**THE REQUEST**
Set out every line from the beginning of the items below through the line that contains "Faq (276, 2335)", both included, as a JSON list of strings with one string per line, skipping blank lines. Leave out every line after that one.

==============================

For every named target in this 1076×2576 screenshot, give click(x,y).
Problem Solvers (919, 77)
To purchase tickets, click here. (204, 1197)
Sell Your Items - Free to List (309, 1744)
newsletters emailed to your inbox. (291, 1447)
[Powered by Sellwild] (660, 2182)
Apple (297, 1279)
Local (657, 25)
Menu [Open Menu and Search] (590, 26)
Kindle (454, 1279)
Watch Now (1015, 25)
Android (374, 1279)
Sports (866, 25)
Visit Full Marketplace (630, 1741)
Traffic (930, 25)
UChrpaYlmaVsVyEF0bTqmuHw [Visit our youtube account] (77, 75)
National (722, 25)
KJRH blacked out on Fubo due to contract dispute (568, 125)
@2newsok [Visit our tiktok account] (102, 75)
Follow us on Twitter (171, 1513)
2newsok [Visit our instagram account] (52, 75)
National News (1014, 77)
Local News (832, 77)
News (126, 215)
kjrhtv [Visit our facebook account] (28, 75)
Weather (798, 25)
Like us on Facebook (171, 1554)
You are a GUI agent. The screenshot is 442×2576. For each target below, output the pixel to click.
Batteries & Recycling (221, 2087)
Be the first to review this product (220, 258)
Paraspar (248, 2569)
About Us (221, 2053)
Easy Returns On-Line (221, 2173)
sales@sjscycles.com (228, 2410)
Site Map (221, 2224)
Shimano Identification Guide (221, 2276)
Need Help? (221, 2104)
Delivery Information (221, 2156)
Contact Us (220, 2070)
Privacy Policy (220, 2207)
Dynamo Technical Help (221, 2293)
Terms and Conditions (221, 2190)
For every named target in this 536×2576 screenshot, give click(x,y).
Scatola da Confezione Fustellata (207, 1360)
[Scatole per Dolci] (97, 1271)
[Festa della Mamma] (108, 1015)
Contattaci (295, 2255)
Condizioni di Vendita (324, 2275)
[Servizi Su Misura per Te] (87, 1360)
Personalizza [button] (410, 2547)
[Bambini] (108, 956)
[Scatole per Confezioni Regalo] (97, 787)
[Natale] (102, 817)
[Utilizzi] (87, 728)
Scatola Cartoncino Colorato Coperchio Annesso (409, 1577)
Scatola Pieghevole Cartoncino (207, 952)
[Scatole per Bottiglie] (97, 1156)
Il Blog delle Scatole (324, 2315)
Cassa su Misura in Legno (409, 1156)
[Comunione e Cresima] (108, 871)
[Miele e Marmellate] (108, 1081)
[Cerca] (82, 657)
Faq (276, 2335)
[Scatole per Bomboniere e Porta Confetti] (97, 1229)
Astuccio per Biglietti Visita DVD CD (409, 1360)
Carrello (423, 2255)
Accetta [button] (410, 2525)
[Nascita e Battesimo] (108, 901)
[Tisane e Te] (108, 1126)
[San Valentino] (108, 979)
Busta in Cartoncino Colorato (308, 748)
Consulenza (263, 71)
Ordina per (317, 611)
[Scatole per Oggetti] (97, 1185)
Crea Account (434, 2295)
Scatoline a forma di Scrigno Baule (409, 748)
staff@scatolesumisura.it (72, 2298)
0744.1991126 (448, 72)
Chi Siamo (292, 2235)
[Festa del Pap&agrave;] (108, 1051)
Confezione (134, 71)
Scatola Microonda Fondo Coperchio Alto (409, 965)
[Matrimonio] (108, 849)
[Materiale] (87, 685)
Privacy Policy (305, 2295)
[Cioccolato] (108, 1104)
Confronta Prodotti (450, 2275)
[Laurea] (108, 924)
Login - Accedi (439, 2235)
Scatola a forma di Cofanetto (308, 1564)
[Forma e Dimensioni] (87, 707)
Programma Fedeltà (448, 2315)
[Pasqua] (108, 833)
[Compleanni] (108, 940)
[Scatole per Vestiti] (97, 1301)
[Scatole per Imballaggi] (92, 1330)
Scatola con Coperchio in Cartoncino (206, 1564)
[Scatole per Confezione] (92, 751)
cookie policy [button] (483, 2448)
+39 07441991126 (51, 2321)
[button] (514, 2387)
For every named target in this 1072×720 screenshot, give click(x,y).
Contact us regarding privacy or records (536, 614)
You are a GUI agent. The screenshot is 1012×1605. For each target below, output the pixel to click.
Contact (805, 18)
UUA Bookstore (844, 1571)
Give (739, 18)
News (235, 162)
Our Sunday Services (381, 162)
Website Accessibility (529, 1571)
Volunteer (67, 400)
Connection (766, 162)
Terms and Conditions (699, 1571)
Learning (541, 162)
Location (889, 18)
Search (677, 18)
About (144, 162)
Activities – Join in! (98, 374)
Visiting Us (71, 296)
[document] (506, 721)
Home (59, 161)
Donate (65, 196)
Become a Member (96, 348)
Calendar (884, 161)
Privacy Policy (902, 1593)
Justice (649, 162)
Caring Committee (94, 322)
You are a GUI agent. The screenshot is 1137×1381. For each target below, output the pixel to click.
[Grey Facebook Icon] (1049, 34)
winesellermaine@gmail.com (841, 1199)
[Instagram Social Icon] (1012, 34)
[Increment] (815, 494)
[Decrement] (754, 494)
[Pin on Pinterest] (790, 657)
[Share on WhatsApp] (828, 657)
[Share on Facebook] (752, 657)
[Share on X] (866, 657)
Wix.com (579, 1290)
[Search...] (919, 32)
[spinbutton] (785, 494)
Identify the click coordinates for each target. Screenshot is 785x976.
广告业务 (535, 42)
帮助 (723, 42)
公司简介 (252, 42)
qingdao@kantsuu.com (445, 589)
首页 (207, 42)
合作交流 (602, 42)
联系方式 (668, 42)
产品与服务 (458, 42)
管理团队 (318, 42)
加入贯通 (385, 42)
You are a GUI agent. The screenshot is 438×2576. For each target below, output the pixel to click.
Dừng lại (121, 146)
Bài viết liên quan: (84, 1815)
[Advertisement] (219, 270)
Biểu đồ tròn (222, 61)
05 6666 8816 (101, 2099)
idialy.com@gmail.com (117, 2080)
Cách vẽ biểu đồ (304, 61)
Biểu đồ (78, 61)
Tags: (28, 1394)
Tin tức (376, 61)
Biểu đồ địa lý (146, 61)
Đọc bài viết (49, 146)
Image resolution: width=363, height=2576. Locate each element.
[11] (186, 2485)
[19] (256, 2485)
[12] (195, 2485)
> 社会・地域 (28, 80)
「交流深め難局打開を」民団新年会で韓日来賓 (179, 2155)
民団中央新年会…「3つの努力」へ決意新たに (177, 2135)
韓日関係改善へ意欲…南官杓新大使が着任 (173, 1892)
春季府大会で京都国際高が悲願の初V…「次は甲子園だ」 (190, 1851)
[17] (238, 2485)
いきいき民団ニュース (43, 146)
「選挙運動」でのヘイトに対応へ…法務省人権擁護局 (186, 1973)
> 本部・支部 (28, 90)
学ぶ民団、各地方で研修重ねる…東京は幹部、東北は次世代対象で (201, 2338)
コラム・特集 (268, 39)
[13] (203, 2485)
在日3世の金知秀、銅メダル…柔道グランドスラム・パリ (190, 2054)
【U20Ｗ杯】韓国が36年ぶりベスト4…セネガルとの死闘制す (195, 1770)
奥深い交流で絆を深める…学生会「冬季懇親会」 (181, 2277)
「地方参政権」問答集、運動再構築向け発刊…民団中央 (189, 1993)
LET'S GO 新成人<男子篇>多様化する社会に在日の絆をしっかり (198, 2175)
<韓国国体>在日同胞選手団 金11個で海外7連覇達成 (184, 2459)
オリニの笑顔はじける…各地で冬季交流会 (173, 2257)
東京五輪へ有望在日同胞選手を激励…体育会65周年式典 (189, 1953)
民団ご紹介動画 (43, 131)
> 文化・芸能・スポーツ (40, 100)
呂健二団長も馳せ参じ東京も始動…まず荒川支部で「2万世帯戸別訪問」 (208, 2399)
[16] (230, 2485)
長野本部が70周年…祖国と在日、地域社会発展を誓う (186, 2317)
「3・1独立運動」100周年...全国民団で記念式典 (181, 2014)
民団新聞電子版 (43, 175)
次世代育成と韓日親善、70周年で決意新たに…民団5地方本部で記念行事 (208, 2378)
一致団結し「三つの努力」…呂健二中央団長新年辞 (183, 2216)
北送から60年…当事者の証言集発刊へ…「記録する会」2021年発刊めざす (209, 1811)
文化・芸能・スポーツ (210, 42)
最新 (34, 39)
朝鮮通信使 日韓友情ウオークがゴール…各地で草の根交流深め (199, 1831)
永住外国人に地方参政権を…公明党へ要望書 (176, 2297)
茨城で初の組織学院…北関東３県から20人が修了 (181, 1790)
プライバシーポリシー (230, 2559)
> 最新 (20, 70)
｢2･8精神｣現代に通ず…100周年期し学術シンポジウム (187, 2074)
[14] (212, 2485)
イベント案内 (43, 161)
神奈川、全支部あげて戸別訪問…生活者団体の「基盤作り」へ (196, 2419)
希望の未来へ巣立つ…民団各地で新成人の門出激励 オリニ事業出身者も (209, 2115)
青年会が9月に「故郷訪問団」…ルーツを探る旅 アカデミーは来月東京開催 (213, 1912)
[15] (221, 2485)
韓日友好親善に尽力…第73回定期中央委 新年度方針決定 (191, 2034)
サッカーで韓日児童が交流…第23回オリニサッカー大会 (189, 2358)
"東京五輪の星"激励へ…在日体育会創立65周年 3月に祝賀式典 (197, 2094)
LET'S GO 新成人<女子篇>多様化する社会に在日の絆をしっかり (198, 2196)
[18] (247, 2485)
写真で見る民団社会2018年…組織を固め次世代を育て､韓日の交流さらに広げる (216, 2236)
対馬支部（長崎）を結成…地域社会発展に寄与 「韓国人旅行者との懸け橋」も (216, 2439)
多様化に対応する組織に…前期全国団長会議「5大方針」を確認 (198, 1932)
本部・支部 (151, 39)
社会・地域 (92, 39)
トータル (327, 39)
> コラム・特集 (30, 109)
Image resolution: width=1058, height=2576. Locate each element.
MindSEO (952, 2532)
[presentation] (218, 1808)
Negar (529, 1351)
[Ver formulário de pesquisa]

==============================

**RESULT OF THIS EXERCISE**
[
  "For every named target in this 1076×2576 screenshot, give click(x,y).",
  "Problem Solvers (919, 77)",
  "To purchase tickets, click here. (204, 1197)",
  "Sell Your Items - Free to List (309, 1744)",
  "newsletters emailed to your inbox. (291, 1447)",
  "[Powered by Sellwild] (660, 2182)",
  "Apple (297, 1279)",
  "Local (657, 25)",
  "Menu [Open Menu and Search] (590, 26)",
  "Kindle (454, 1279)",
  "Watch Now (1015, 25)",
  "Android (374, 1279)",
  "Sports (866, 25)",
  "Visit Full Marketplace (630, 1741)",
  "Traffic (930, 25)",
  "UChrpaYlmaVsVyEF0bTqmuHw [Visit our youtube account] (77, 75)",
  "National (722, 25)",
  "KJRH blacked out on Fubo due to contract dispute (568, 125)",
  "@2newsok [Visit our tiktok account] (102, 75)",
  "Follow us on Twitter (171, 1513)",
  "2newsok [Visit our instagram account] (52, 75)",
  "National News (1014, 77)",
  "Local News (832, 77)",
  "News (126, 215)",
  "kjrhtv [Visit our facebook account] (28, 75)",
  "Weather (798, 25)",
  "Like us on Facebook (171, 1554)",
  "You are a GUI agent. The screenshot is 442×2576. For each target below, output the pixel to click.",
  "Batteries & Recycling (221, 2087)",
  "Be the first to review this product (220, 258)",
  "Paraspar (248, 2569)",
  "About Us (221, 2053)",
  "Easy Returns On-Line (221, 2173)",
  "sales@sjscycles.com (228, 2410)",
  "Site Map (221, 2224)",
  "Shimano Identification Guide (221, 2276)",
  "Need Help? (221, 2104)",
  "Delivery Information (221, 2156)",
  "Contact Us (220, 2070)",
  "Privacy Policy (220, 2207)",
  "Dynamo Technical Help (221, 2293)",
  "Terms and Conditions (221, 2190)",
  "For every named target in this 536×2576 screenshot, give click(x,y).",
  "Scatola da Confezione Fustellata (207, 1360)",
  "[Scatole per Dolci] (97, 1271)",
  "[Festa della Mamma] (108, 1015)",
  "Contattaci (295, 2255)",
  "Condizioni di Vendita (324, 2275)",
  "[Servizi Su Misura per Te] (87, 1360)",
  "Personalizza [button] (410, 2547)",
  "[Bambini] (108, 956)",
  "[Scatole per Confezioni Regalo] (97, 787)",
  "[Natale] (102, 817)",
  "[Utilizzi] (87, 728)",
  "Scatola Cartoncino Colorato Coperchio Annesso (409, 1577)",
  "Scatola Pieghevole Cartoncino (207, 952)",
  "[Scatole per Bottiglie] (97, 1156)",
  "Il Blog delle Scatole (324, 2315)",
  "Cassa su Misura in Legno (409, 1156)",
  "[Comunione e Cresima] (108, 871)",
  "[Miele e Marmellate] (108, 1081)",
  "[Cerca] (82, 657)",
  "Faq (276, 2335)"
]